Protein-protein interaction (PPI) networks are a fundamental resource for modeling cellular and molecular function, and a large and sophisticated toolbox has been developed to leverage their structure and topological organization to predict the functional roles of under-studied genes, proteins, and pathways. However, the overwhelming majority of experimentally-determined interactions from which such networks are constructed come from a small number of well-studied model organisms. Indeed, most species lack even a single experimentally-determined interaction in these databases, much less a network to enable the analysis of cellular function, and methods for computational PPI prediction are too noisy to apply directly. We introduce PHILHARMONIC, a novel computational approach that couples deep learning de novo network inference (D-SCRIPT) with robust unsupervised spectral clustering algorithms (Diffusion State Distance) to uncover functional relationships and high-level organization in non-model organisms. Our clustering approach allows us to de-noise the predicted network, producing highly informative functional modules. We also develop a novel algorithm called ReCIPE, which aims to reconnect disconnected clusters, increasing functional enrichment and biological interpretability. We perform remote homology-based functional annotation by leveraging hmmscan and GODomainMiner to assign initial functions to proteins at large evolutionary distances. Our clusters enable us to newly assign functions to uncharacterized proteins through "function by association." We demonstrate the ability of PHILHARMONIC to recover clusters with significant functional coherence in the reef-building coral P. damicornis, its algal symbiont C. goreaui, and the well-annotated fruit fly D. melanogaster. We perform a deeper analysis of the P. damicornis network, where we show that PHILHARMONIC clusters correlate strongly with gene co-expression and investigate several clusters that participate in temperature regulation in the coral, including the first putative functional annotation of several previously uncharacterized proteins. Easy to run end-to-end and requiring only a sequenced proteome, PHILHARMONIC is an engine for biological hypothesis generation and discovery in non-model organisms.
- Installation
- Usage
- Workflow Overview
- Interpreting Results
- Detailed Configuration
- Citation
- FAQ/Known Issues
- Contributing
pip install philharmonic
We also recommend installing Cytoscape to visualizing the resulting networks.

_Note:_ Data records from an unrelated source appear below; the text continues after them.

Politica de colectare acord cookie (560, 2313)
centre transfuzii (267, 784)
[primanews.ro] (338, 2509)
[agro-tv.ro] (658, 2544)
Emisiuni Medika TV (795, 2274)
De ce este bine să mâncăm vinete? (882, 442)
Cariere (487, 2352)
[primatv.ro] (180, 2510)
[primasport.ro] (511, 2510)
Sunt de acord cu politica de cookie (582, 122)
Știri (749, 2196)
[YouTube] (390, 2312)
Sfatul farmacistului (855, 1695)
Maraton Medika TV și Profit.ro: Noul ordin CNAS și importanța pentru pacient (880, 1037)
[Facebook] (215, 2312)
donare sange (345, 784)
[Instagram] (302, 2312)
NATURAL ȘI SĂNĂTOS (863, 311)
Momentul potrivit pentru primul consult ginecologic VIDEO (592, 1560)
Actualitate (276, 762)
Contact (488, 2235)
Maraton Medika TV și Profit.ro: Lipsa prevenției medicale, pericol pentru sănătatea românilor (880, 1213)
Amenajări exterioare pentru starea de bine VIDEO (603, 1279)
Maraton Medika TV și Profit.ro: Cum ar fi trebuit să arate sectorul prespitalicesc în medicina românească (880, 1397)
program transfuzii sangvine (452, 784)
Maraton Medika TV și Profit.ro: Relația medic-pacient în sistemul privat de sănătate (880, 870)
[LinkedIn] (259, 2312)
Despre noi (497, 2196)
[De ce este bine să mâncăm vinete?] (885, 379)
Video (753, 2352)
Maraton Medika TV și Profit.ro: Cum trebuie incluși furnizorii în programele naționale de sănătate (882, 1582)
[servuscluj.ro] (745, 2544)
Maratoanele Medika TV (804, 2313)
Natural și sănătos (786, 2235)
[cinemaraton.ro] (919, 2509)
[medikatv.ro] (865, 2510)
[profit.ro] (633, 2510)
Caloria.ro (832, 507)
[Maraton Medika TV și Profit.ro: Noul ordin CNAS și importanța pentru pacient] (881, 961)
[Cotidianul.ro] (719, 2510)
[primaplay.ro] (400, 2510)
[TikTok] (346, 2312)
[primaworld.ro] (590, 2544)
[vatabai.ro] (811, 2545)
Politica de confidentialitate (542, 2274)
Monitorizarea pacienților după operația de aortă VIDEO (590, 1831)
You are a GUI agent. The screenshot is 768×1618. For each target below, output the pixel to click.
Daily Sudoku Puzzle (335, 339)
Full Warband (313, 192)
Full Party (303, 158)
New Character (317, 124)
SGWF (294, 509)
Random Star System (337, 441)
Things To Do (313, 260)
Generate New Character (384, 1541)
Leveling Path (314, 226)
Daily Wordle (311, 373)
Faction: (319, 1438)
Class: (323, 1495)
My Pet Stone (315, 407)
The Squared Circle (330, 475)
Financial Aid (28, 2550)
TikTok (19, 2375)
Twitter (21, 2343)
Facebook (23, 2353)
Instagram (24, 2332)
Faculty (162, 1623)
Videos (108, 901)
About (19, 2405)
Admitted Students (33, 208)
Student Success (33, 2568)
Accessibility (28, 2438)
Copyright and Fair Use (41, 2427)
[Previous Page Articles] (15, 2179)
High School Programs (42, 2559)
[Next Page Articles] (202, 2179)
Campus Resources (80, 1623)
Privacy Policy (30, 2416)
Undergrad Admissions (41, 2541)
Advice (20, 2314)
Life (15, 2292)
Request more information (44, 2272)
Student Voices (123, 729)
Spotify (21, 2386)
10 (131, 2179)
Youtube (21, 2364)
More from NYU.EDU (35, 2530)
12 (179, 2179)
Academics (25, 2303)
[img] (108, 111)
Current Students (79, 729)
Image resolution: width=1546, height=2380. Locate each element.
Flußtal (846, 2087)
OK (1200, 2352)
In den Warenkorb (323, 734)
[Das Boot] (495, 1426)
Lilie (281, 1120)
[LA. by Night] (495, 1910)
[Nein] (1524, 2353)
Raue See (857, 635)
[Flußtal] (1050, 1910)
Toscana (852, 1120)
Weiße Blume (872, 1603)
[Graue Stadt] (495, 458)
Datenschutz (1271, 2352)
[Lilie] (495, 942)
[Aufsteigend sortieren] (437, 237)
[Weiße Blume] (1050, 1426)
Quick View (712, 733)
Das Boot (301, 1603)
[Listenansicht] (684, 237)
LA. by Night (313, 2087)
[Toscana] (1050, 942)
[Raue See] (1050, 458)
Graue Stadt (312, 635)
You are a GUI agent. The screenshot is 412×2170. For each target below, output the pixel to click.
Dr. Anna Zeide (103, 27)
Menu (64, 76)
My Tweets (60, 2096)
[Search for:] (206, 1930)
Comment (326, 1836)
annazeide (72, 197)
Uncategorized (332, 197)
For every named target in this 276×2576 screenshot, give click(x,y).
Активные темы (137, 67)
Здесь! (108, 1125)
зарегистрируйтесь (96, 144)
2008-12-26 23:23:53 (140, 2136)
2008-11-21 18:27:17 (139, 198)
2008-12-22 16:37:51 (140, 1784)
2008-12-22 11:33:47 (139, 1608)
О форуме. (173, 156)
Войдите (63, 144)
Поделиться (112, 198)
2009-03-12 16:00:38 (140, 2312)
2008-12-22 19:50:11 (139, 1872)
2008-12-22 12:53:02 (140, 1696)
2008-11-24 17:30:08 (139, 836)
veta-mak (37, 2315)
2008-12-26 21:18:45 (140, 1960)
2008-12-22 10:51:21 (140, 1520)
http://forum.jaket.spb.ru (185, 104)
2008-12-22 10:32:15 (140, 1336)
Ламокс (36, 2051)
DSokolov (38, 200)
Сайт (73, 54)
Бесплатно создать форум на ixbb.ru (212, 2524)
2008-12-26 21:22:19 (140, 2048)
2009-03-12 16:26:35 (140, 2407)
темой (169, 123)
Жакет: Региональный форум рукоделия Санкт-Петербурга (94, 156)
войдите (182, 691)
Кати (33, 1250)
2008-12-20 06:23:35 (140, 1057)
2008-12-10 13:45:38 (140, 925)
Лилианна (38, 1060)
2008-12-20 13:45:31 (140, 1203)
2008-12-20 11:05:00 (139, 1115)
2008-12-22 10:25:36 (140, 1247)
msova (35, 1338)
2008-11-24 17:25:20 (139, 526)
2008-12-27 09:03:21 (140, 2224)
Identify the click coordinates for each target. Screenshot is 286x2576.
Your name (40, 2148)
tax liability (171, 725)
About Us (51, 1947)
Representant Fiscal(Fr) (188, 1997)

The only data that PHILHARMONIC requires is a set of protein sequences in .fasta
format. We provide a set of high-level GO terms on which to filter proteins prior to candidate generation and network prediction. You may optionally provide your own set of GO terms, as the go_filter_path
argument in the configuration file.
The config.yml
file is where you will specify the parameters for PHILHARMONIC. We provide a sample config in this repository
with recommended parameters. You will need to specify the paths to your protein sequences. You can find an explanation for all parameters below. If you want to use an LLM to automatically name your clusters, make sure you have set the OPENAI_API_KEY
environment variable with your API key, or set llm.model
in the config to an open source LLM (see llm package docs). If you use a different configuration file name or location, you can specify it with the --configfile
flag when running Snakemake.
# User Specified
run_name: [identifier for this run]
sequence_path: [path to protein sequences in .fasta format]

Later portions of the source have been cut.